━━━ TASK INPUTS

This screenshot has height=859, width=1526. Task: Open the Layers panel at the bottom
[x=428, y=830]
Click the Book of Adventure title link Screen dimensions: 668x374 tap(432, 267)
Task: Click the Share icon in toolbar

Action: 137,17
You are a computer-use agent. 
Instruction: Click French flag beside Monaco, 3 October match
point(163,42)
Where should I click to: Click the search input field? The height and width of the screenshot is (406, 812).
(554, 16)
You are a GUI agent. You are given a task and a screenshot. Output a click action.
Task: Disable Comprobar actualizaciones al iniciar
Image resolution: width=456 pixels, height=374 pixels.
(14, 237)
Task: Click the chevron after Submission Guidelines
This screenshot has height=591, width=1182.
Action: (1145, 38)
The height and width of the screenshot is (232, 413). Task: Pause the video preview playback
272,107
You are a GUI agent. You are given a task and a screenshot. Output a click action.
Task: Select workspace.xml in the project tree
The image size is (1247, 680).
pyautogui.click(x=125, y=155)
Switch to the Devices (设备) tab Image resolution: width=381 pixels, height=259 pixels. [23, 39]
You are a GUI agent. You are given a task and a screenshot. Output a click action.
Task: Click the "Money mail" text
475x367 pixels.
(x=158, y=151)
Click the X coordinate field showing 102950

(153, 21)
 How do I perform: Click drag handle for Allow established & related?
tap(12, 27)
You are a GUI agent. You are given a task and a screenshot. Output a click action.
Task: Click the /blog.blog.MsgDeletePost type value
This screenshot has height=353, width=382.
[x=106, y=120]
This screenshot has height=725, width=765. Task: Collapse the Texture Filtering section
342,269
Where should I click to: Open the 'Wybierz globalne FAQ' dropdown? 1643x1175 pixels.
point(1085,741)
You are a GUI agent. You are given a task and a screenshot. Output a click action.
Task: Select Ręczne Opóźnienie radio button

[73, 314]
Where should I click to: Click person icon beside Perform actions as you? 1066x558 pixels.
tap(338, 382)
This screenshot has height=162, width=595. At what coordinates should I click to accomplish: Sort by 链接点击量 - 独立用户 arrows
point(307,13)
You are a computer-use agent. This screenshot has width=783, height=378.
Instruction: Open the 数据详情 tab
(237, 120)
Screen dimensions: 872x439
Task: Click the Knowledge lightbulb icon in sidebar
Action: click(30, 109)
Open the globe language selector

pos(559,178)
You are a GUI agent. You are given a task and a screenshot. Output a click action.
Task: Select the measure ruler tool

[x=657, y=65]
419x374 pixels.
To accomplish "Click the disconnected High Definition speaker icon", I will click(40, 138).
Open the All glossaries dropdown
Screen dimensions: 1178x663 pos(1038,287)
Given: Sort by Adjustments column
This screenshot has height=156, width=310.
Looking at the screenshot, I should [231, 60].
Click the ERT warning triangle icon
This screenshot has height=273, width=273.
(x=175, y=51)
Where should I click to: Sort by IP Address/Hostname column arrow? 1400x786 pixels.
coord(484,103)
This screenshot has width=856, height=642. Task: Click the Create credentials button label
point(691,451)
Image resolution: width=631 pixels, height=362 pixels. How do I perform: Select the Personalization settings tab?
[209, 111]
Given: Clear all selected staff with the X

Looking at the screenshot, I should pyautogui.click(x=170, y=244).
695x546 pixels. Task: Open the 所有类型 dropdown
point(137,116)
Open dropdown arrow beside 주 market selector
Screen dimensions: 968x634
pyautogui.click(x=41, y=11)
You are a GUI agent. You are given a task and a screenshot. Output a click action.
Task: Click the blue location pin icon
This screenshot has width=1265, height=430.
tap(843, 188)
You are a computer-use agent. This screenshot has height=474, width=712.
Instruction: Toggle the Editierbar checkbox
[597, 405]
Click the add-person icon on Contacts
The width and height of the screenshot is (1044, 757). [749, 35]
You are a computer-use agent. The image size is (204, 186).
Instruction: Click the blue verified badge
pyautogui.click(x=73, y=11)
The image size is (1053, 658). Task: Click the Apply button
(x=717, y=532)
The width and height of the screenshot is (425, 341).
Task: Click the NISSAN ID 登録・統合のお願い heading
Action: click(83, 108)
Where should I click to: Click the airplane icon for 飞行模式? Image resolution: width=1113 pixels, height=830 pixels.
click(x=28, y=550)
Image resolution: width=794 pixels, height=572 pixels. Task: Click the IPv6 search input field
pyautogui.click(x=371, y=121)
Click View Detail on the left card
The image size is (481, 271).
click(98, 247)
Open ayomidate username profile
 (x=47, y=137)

━━━━━━

WHAT THE TASK ASKS
Can you rename every "GUI agent" in the records above to "interface agent" and leave everything else unchanged?

RESPONSE
This screenshot has height=859, width=1526. Task: Open the Layers panel at the bottom
[x=428, y=830]
Click the Book of Adventure title link Screen dimensions: 668x374 tap(432, 267)
Task: Click the Share icon in toolbar

Action: 137,17
You are a computer-use agent. 
Instruction: Click French flag beside Monaco, 3 October match
point(163,42)
Where should I click to: Click the search input field? The height and width of the screenshot is (406, 812).
(554, 16)
You are a interface agent. You are given a task and a screenshot. Output a click action.
Task: Disable Comprobar actualizaciones al iniciar
Image resolution: width=456 pixels, height=374 pixels.
(14, 237)
Task: Click the chevron after Submission Guidelines
This screenshot has height=591, width=1182.
Action: (1145, 38)
The height and width of the screenshot is (232, 413). Task: Pause the video preview playback
272,107
You are a interface agent. You are given a task and a screenshot. Output a click action.
Task: Select workspace.xml in the project tree
The image size is (1247, 680).
pyautogui.click(x=125, y=155)
Switch to the Devices (设备) tab Image resolution: width=381 pixels, height=259 pixels. [23, 39]
You are a interface agent. You are given a task and a screenshot. Output a click action.
Task: Click the "Money mail" text
475x367 pixels.
(x=158, y=151)
Click the X coordinate field showing 102950

(153, 21)
 How do I perform: Click drag handle for Allow established & related?
tap(12, 27)
You are a interface agent. You are given a task and a screenshot. Output a click action.
Task: Click the /blog.blog.MsgDeletePost type value
This screenshot has height=353, width=382.
[x=106, y=120]
This screenshot has height=725, width=765. Task: Collapse the Texture Filtering section
342,269
Where should I click to: Open the 'Wybierz globalne FAQ' dropdown? 1643x1175 pixels.
point(1085,741)
You are a interface agent. You are given a task and a screenshot. Output a click action.
Task: Select Ręczne Opóźnienie radio button

[73, 314]
Where should I click to: Click person icon beside Perform actions as you? 1066x558 pixels.
tap(338, 382)
This screenshot has height=162, width=595. At what coordinates should I click to accomplish: Sort by 链接点击量 - 独立用户 arrows
point(307,13)
You are a computer-use agent. This screenshot has width=783, height=378.
Instruction: Open the 数据详情 tab
(237, 120)
Screen dimensions: 872x439
Task: Click the Knowledge lightbulb icon in sidebar
Action: click(30, 109)
Open the globe language selector

pos(559,178)
You are a interface agent. You are given a task and a screenshot. Output a click action.
Task: Select the measure ruler tool

[x=657, y=65]
419x374 pixels.
To accomplish "Click the disconnected High Definition speaker icon", I will click(40, 138).
Open the All glossaries dropdown
Screen dimensions: 1178x663 pos(1038,287)
Given: Sort by Adjustments column
This screenshot has height=156, width=310.
Looking at the screenshot, I should [231, 60].
Click the ERT warning triangle icon
This screenshot has height=273, width=273.
(x=175, y=51)
Where should I click to: Sort by IP Address/Hostname column arrow? 1400x786 pixels.
coord(484,103)
This screenshot has width=856, height=642. Task: Click the Create credentials button label
point(691,451)
Image resolution: width=631 pixels, height=362 pixels. How do I perform: Select the Personalization settings tab?
[209, 111]
Given: Clear all selected staff with the X

Looking at the screenshot, I should pyautogui.click(x=170, y=244).
695x546 pixels. Task: Open the 所有类型 dropdown
point(137,116)
Open dropdown arrow beside 주 market selector
Screen dimensions: 968x634
pyautogui.click(x=41, y=11)
You are a interface agent. You are given a task and a screenshot. Output a click action.
Task: Click the blue location pin icon
This screenshot has width=1265, height=430.
tap(843, 188)
You are a computer-use agent. This screenshot has height=474, width=712.
Instruction: Toggle the Editierbar checkbox
[597, 405]
Click the add-person icon on Contacts
The width and height of the screenshot is (1044, 757). [749, 35]
You are a computer-use agent. The image size is (204, 186).
Instruction: Click the blue verified badge
pyautogui.click(x=73, y=11)
The image size is (1053, 658). Task: Click the Apply button
(x=717, y=532)
The width and height of the screenshot is (425, 341).
Task: Click the NISSAN ID 登録・統合のお願い heading
Action: click(83, 108)
Where should I click to: Click the airplane icon for 飞行模式? Image resolution: width=1113 pixels, height=830 pixels.
click(x=28, y=550)
Image resolution: width=794 pixels, height=572 pixels. Task: Click the IPv6 search input field
pyautogui.click(x=371, y=121)
Click View Detail on the left card
The image size is (481, 271).
click(98, 247)
Open ayomidate username profile
 (x=47, y=137)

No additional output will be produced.